Autor: Andree Meyer
Kapitel 1 – So fing alles an
Es ist nicht immer einfach, zu verstehen, warum Leute gerade so sind, wie sie sind. Das ist bei allen Menschen so. Natürlich auch bei uns. Aber woher kommt unsere Vorliebe zu Frankreich und Belgien? Warum mögen wir aber auch Länder wie die Niederlande, Spanien oder Italien, Österreich, Tschechien oder aber die Vielfalt der deutschen Bundesländer? Natürlich hat das viel mit Essen zu tun, aber auch mit der Lebensweise der jeweiligen Bewohner. In der Autobiographie “Aux bords de la Loire” – An den Ufern der Loire, versuche ich festzuhalten, was unser Leben entscheidend beeinflusst hat. Und wer glaubt, dass jetzt der gesamte Blog in Frankreich spielt, der irrt! Unsere Geschichte beginnt 1979 in Amsterdam und wird irgendwann, wenn sie erzählt ist, sehr italienisch enden!
Unsere erste gemeinsame Reise
Wir schreiben den 20. April 1979. Es ist noch nicht einmal 6.00 Uhr und wir machen uns auf zu einer Reise mit anderen Teilnehmern vom Filsumer Jugendkreis der Kirchengemeinde. Wir waren nur eine kleine Gruppe. Mit dem damaligen Pastor Loest waren wir insgesamt nur 6 Leute. Also fuhren wir mit zwei Pkws. Dabei achteten wir natürlich darauf, dass wir nicht getrennt fuhren – zusammen waren wir ja noch nicht – war alles nur ein Flirt bis dahin. Also los. Ein Wochenende in Amsterdam lag vor uns. Amsterdam war damals für unsere Verhältnisse schon sehr exotisch. Es gab noch eine richtige Grenze und in den Niederlanden kannte man schon die Sommerzeit. In Amsterdam selbst lebten noch immer die letzten Hippies auf nicht gemeldeten Hausbooten oder einfach so in der Stadt.
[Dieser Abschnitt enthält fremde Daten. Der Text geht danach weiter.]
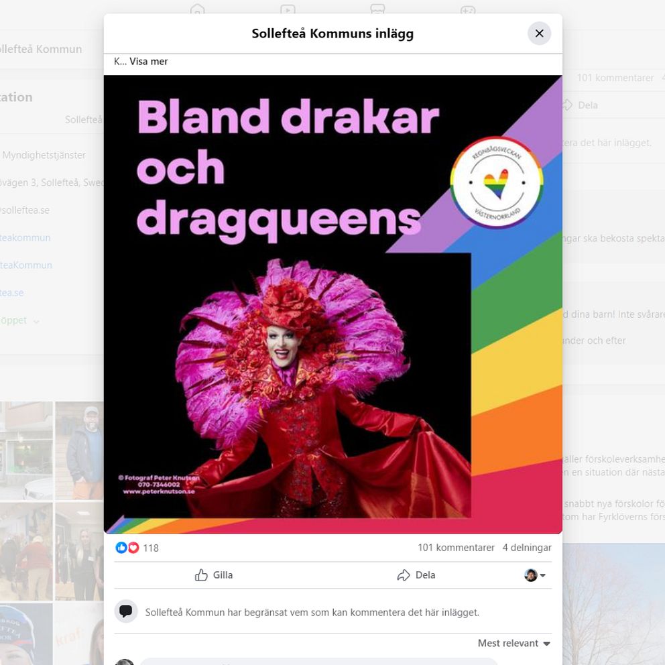
Task: Open the Bland drakar och dragqueens image
Action: click(333, 304)
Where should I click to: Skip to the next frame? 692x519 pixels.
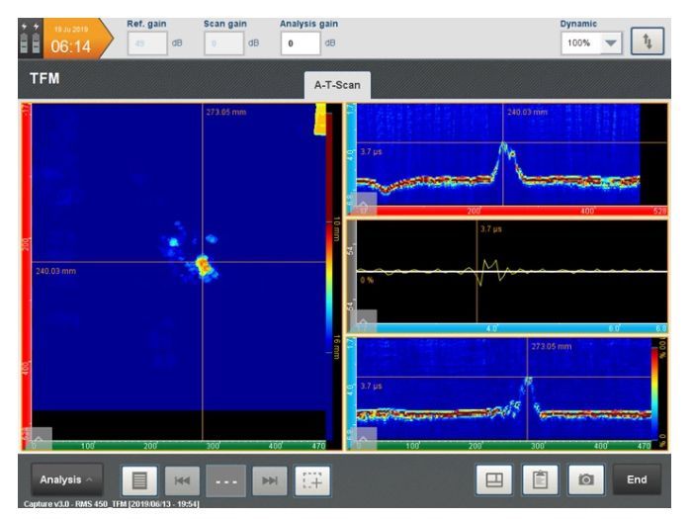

Drogenhändler verkauften problemlos Ihre Ware auf offener Strasse. Dennoch hatte Amsterdam noch etwas vom Charme längst vergangener Tage. Diese vielen holländischen Klischees vom Fahrrad bis zu den Tulpen, aber auch die Atmosphäre einer alten, sehr bedeutenden Handelsstadt. Alles war hier zu finden.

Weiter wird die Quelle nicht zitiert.